NAPOLÉON AU MARÉCHAL MARMONT.
«Saint-Cloud, le 10 avril 1813.
«Mon cousin, veillez à ce que les bataillons qui composent les régiments provisoires se procurent les chevaux de bât qu'ils doivent avoir pour leur ambulance.
«Napoléon.»
LE MARÉCHAL MARMONT AU GÉNÉRAL BONNET.
«13 avril 1813 soir.
«Monsieur le général, je reçois votre lettre en date de ce jour. J'ai reçu une lettre du vice-roi, qui était le 10 à Strasfurth. Le général d'York était à Dessau, le général Vittgenstein au delà de l'Elbe; un rassemblement de troupes considérable paraissait avoir lieu entre Dresde et Golditz, tout annonçait un mouvement général de l'ennemi, mais rien n'annonçait d'une manière précise ce qu'il voulait faire, et si son intention était seulement de couvrir une entreprise sur Wittembourg ou de se porter dans la Thuringe.
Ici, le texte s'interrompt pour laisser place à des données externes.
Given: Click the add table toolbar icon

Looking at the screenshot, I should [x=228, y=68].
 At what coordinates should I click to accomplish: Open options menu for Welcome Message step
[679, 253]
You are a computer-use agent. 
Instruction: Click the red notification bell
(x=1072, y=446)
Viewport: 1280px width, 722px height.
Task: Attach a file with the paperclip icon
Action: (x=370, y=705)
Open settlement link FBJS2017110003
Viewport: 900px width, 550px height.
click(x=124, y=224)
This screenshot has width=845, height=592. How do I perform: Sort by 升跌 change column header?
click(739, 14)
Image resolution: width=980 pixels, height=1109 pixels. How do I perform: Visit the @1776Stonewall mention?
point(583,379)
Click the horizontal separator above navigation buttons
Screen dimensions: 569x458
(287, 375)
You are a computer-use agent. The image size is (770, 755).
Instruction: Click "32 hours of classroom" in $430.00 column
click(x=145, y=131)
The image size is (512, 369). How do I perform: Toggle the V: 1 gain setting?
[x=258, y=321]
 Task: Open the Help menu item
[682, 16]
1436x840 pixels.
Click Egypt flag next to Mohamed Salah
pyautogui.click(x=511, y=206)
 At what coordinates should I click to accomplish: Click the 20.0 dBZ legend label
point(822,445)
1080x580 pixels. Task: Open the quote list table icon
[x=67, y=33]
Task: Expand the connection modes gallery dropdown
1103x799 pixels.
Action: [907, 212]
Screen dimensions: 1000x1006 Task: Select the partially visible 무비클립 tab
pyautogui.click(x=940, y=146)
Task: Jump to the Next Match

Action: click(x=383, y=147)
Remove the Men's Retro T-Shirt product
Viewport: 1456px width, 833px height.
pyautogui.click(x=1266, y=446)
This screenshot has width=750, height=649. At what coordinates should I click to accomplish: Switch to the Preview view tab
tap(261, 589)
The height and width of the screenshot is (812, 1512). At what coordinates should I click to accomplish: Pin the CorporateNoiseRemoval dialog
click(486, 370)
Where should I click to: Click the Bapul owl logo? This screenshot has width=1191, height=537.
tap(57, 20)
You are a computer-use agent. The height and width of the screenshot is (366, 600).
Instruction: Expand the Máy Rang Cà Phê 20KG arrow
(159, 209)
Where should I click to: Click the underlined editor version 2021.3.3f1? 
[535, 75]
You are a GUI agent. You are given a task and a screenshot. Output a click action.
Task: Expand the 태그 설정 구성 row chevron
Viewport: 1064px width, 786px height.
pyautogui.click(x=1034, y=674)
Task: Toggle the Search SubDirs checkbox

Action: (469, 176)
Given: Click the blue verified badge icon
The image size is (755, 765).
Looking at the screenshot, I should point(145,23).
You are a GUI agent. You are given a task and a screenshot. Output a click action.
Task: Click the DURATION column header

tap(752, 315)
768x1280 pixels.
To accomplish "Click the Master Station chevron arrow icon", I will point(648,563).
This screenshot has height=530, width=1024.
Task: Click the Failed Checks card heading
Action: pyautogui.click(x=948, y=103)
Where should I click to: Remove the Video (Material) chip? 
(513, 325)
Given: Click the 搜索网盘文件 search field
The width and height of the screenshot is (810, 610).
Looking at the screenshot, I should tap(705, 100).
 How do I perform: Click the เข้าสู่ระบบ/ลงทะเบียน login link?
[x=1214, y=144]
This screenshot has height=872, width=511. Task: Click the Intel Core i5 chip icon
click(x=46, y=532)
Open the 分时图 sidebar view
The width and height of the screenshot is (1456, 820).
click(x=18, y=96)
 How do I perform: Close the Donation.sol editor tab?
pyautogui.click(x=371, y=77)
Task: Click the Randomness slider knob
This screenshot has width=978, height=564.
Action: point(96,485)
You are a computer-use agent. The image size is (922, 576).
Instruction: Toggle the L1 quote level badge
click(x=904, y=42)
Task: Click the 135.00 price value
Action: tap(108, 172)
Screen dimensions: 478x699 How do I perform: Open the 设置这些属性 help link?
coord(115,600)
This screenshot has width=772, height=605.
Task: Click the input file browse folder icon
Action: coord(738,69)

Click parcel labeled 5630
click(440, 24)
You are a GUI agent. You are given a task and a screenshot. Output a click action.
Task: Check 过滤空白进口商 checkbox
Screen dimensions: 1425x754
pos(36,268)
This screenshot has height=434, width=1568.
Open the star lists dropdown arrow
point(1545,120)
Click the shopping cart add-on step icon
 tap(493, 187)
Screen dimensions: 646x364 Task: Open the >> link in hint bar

Dans cet état de choses, arrêtez votre mouvement sur Vach et occupez, si vous le croyez sans inconvénient, Eisenach par une arrière-garde ou seulement par des postes. Nous verrons, d'ici à deux jours, ce qu'il convient de faire; ordonnez cependant à Eisenach qu'on y rassemble des vivres.
«En restant ainsi placé vous serez facilement lié avec le général Compans, et, comme je pousse ma troisième division sur Fulde et que le prince de la Moskowa se concentre à Meiningen, nous présenterons, d'ici à peu de jours, une force considérable sur ce point.»